Latest gaming services meeting between Antigua-Barbuda and US disappointing, says ambassador

Ambassador Colin Murdoch
Ambassador Colin Murdoch

St John’s, Antigua — Ambassador Colin Murdoch, who led a delegation representing Antigua and Barbuda to meet with US representatives in Washington, DC, on November 14, 2013, in another effort to resolve the longstanding dispute between the two countries at the World Trade Organisation (WTO) involving the cross border supply of remote gaming services, has described the meeting as “disappointing.”

Murdoch said, “There is no escaping the fact that this was a disappointing meeting, and that the United States Trade Representative (USTR) proposals fell far short of what is required to settle this matter. In failing to address key proposals that we have made, the USTR has put US intellectual property rights holders at risk.”

Murdoch further noted that, even if all possible elements in the US proposal — its first offer of settlement over the decade-long span of the dispute — were aggregated, the value of the offer would be considerably less than the US$21.0 million in annual damages awarded by a WTO panel back in 2007.

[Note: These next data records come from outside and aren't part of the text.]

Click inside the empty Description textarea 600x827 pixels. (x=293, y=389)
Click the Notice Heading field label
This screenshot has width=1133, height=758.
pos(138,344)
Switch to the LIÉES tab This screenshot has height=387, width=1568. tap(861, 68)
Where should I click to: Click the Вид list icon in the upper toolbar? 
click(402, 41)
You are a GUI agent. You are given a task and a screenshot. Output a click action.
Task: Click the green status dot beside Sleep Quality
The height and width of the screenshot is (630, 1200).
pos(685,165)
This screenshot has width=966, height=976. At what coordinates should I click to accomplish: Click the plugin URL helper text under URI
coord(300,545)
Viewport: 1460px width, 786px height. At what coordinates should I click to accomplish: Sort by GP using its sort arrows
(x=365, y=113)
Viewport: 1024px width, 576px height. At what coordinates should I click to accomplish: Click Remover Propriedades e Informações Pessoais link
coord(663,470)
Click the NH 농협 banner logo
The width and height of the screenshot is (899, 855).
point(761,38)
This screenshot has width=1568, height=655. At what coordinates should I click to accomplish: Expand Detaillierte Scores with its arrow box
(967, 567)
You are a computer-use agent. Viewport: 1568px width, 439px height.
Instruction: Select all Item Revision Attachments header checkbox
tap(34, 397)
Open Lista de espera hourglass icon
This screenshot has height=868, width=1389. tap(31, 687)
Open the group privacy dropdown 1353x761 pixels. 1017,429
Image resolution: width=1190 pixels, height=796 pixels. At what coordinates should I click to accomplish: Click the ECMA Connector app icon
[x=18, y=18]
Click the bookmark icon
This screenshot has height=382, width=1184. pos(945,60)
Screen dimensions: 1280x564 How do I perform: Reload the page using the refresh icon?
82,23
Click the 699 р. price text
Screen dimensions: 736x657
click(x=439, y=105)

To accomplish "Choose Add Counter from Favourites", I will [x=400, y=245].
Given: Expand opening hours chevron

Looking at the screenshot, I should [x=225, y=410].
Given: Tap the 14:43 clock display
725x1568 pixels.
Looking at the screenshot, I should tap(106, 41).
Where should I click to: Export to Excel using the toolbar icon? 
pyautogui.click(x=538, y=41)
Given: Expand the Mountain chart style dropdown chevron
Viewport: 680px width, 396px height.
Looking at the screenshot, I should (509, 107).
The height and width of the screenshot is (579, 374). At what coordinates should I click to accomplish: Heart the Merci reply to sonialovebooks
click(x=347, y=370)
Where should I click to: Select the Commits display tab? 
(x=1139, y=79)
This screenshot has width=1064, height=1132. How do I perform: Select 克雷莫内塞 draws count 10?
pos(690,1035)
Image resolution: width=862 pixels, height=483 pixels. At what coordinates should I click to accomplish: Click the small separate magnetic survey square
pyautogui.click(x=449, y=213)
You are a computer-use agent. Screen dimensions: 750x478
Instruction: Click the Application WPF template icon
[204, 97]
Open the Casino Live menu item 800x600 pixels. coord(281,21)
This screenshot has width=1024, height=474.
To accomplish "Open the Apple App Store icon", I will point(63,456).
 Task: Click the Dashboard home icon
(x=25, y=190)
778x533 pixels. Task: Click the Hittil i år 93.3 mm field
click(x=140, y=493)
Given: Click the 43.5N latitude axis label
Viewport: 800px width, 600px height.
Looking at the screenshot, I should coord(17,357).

Without going into details, the ambassador stated, “What is really needed is something tailored specifically to the needs of Antigua and Barbuda which addresses the economic damage done by the failure of the United States to comply with its obligations under the WTO agreements.”

Antigua and Barbuda’s WTO Remedies Implementation Committee has the specific objective of designing and implementing an instrument for exercising measures that will act on the authorization for intellectual property right suspensions against US companies authorized by the WTO Dispute Settlement Body (DSB).

The DSB in January 2013 authorized intellectual property (IP) sanctions against US companies as the United States has failed to comply with the previous ruling of the DSB.

The WTO Remedies Implementation committee had previously recommended the following:

a. The establishment of a statutory body to own, manage and operate the ultimate platform to be created for the monetisation or other exploitation of the suspension of American intellectual property rights;

b. The necessary domestic legislation to implement the remedies which is in the final stages of preparation for submission to Parliament; and

c. An announcement regarding the opening of tenders for private sector participation in the operation of the IT platform to be made shortly.

Although the government of Antigua and Barbuda remains open to further discussions with the United States over a resolution of the dispute, Murdoch observed that “barring a considerable move by the US to the middle in its negotiating posture”, additional discussions are “unlikely in the near term”.